Desde el mismo día en que desembarcó se propuso un ritmo infernal capaz de quebrar las piernas de cualquier otro con menos odio. Sabía que la inestable carraca en la que había viajado era mucho más lenta que el
knörr
de Leif, y no quería que la ventaja que pudieran haber cobrado sus presas aumentase.

A la primera oportunidad que tuvo degolló a un jinete desprevenido frente a una hoguera para, después de engullir el estofado de carnero viejo que había estado preparando el desdichado, robarle la montura y apurarla hasta que la pobre bestia desfalleció con los ollares ahuecados y los flancos cubiertos de espumarajos de sudor.
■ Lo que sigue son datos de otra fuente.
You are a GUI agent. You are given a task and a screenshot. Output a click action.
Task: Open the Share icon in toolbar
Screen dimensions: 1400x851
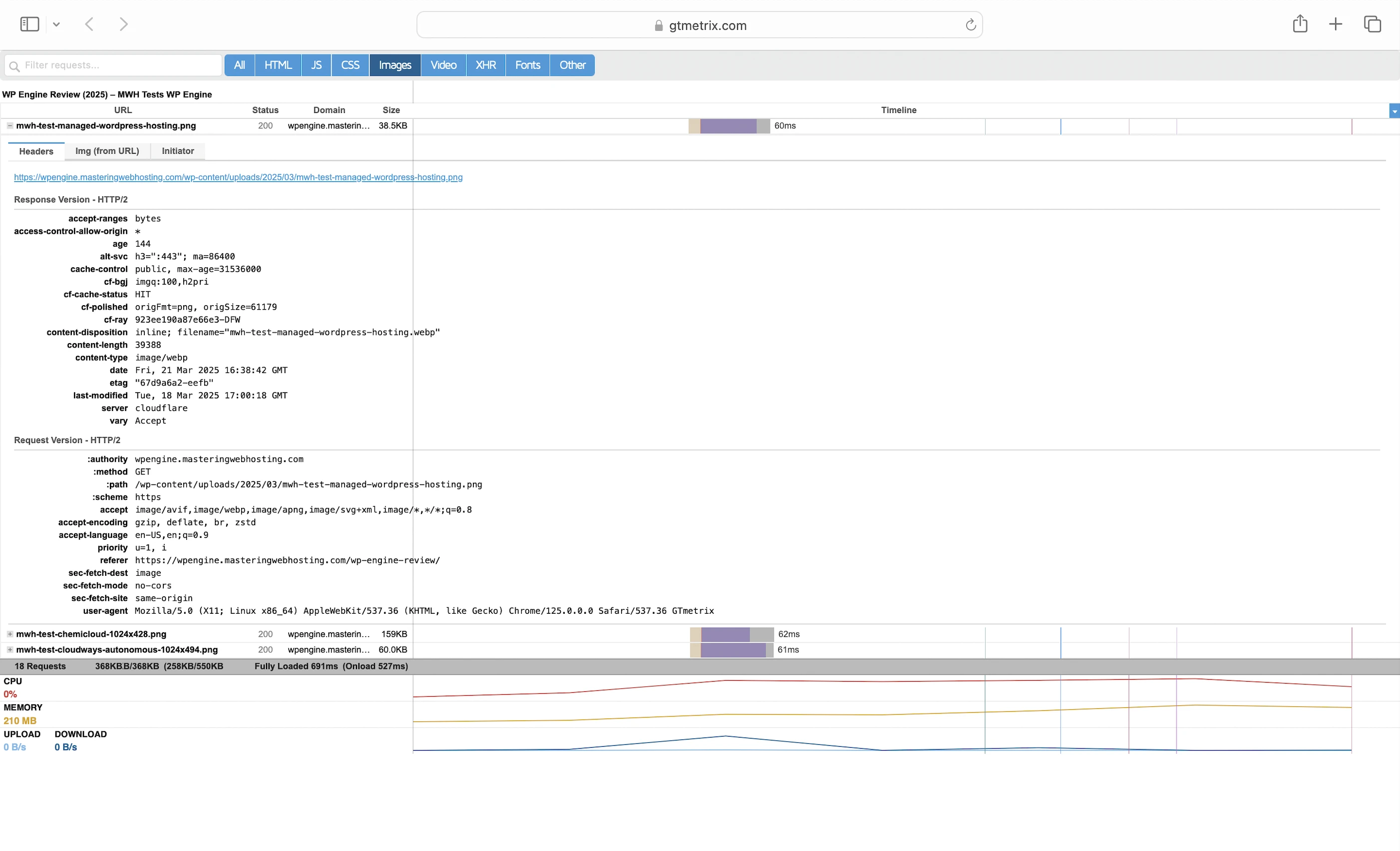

Para su sorpresa, las leyendas que hablaban de los muros que los romanos habían levantado para dominar a aquellas gentes indómitas resultaron ser ciertas. Después de dos jornadas de penosa caminata, con el segundo caballo que robó, al que daba los descansos justos no por piedad, sino por no verse obligado a perder tiempo sustituyéndolo, atravesó en apenas un par de días más los restos imprecisos de la pareja de murallas que las legiones del antiguo imperio habían dejado tras de sí.